Sommeliers, winemakers, wine writers, wine enthusiasts, your pal down the street. They all have something to say about wine. Whose opinion matters most?

Robert Joseph, writing on Tim Atkin MW, has some good food for thought about wine competitions and judges. How do panels get chosen, and what is each competition sponsor looking for? Do judges just focus on one region that is their area of expertise or do they taste around the globe? And what about the opinions of the non-wine pro public? Do want to include these opinions to temper, mitigate, and/or inform critical perceptions? (I guess the kids would call this "crowd-sourcing".)

Joseph has an interesting analogy when it comes to all of this involving, of all things, a camera:

"When buying a £500 camera do I want advice from a mass of consumers who might not even have seen, let alone used, all of the alternatives? Do I want it from a set of professional photographers? Or keen amateurs? Or journalists? Do the professional snappers use their cameras in the same way as I do? Do the amateurs know enough to test it properly? How knowledgeable are the hacks?
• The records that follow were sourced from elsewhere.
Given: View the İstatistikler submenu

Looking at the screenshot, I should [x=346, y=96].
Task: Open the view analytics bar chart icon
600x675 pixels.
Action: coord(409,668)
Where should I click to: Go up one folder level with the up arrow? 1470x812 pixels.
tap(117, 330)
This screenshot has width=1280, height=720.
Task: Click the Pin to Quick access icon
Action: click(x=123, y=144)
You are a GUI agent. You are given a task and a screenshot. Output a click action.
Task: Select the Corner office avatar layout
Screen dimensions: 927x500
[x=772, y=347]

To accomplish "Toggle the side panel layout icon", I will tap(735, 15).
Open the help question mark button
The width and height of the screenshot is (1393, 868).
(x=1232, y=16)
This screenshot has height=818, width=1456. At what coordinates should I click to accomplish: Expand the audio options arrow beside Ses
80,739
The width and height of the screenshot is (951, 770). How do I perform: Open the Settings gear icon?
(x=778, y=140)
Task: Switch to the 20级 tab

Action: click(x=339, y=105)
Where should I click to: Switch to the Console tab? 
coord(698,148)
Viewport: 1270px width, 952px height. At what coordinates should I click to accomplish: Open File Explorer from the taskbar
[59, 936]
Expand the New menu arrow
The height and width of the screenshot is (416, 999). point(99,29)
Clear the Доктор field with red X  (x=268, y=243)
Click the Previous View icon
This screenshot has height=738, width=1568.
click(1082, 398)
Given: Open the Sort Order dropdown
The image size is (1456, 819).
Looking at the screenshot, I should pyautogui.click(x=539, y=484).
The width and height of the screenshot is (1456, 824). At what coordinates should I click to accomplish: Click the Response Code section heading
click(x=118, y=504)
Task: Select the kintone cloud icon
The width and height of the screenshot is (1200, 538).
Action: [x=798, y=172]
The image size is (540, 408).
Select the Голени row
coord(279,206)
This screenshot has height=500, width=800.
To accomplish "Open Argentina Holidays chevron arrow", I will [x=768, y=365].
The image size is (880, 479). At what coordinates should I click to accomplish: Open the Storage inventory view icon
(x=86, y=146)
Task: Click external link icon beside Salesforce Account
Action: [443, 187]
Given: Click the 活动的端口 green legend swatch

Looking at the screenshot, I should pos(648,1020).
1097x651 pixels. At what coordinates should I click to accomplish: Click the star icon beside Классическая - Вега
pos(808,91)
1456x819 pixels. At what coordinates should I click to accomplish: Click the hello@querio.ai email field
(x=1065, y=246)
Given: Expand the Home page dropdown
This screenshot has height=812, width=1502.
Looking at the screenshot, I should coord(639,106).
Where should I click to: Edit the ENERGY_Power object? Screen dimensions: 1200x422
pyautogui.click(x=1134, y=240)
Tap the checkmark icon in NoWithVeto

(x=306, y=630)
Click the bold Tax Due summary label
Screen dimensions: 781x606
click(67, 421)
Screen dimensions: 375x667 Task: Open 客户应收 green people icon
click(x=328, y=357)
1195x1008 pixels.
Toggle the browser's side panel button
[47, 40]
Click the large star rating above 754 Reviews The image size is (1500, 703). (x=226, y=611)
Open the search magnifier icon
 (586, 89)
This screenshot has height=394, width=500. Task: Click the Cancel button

If the people judging the camera are in another country, does that affect the way they assess it?"

While I am not in the market for camera that costs 500 pounds, it does make you think about what it means when you see a sticker on a wine proclaiming "Double Gold" medal status. (I always wondered what a double gold medal would look like. Is it twice the thickness, like two hamburger patties stacked atop each other? Or is it two medals, side-by-side, fused together?)

How much do the results of a wine competition impact your buying decisions? And how would you composed the ideal panel of judges?